What this task involves —
Collect every line of the listing below that contains the string "coordinates", treating uppercase and lowercase letters as distinct, and copy each such line in full.

Records for the exercise —
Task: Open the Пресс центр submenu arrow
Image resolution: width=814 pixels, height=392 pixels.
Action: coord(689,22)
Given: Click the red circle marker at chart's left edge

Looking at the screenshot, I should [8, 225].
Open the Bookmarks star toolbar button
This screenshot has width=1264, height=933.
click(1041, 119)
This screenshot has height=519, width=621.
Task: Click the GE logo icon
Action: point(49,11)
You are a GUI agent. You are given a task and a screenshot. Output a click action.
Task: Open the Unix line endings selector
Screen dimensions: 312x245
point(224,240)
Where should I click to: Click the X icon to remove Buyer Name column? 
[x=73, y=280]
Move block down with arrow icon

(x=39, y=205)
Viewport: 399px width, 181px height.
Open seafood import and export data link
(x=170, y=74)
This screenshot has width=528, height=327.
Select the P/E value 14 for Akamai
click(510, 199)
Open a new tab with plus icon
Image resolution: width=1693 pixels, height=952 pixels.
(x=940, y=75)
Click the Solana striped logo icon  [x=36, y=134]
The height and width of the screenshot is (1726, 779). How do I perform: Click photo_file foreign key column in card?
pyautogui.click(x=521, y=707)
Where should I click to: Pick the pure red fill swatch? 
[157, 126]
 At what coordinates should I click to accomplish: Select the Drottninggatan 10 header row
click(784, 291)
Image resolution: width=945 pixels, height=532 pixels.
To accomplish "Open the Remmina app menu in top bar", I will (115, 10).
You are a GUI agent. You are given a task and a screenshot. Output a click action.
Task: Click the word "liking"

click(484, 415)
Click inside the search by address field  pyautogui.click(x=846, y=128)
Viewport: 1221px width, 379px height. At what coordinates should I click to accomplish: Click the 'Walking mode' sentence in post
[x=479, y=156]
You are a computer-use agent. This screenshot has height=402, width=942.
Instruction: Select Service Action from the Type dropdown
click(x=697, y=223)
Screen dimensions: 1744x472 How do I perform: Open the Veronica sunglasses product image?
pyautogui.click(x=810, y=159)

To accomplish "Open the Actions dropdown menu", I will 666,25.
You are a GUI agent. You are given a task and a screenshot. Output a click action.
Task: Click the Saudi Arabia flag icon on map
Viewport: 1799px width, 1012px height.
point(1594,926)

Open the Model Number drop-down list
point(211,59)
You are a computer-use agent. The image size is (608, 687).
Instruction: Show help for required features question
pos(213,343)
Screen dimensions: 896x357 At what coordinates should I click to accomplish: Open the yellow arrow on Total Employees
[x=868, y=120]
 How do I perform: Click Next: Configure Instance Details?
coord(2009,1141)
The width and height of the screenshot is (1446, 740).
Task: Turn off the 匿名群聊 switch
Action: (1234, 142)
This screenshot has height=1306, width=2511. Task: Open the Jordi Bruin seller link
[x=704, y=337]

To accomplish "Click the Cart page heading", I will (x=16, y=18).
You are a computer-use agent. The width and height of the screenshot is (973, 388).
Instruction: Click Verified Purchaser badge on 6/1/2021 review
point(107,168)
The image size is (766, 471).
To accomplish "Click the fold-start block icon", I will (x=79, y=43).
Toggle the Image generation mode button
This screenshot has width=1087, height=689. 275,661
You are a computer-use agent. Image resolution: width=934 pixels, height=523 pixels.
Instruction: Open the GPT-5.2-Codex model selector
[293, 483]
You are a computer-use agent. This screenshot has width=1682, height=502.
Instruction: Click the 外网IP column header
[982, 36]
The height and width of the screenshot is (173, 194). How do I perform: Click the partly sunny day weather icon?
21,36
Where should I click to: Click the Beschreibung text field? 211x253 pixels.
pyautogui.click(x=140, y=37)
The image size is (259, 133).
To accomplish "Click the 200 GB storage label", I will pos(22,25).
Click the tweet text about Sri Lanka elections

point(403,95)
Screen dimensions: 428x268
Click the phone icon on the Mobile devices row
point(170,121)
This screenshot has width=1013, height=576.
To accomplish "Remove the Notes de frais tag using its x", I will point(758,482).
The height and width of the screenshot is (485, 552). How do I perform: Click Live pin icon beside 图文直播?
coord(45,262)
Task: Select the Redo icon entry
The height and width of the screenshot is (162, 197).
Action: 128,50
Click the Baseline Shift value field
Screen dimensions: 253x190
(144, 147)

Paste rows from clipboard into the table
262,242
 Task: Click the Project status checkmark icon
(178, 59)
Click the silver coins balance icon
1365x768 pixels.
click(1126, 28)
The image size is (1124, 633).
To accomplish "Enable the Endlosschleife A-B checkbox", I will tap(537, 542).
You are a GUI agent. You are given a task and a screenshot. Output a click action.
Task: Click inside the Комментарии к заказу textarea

Written solution —
 At what coordinates should I click to accomplish: Select the Drottninggatan 10 header row
Viewport: 1221px width, 379px height. At what coordinates should I click to accomplish: Click the 'Walking mode' sentence in post
Screen dimensions: 896x357 At what coordinates should I click to accomplish: Open the yellow arrow on Total Employees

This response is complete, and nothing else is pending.